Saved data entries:
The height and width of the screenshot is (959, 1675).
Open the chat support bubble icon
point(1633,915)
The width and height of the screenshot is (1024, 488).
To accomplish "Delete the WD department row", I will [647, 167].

• TO DO
From top to bottom, repeat the data above without alteration.

• ANSWER TO THIS TASK
The height and width of the screenshot is (959, 1675).
Open the chat support bubble icon
point(1633,915)
The width and height of the screenshot is (1024, 488).
To accomplish "Delete the WD department row", I will [647, 167].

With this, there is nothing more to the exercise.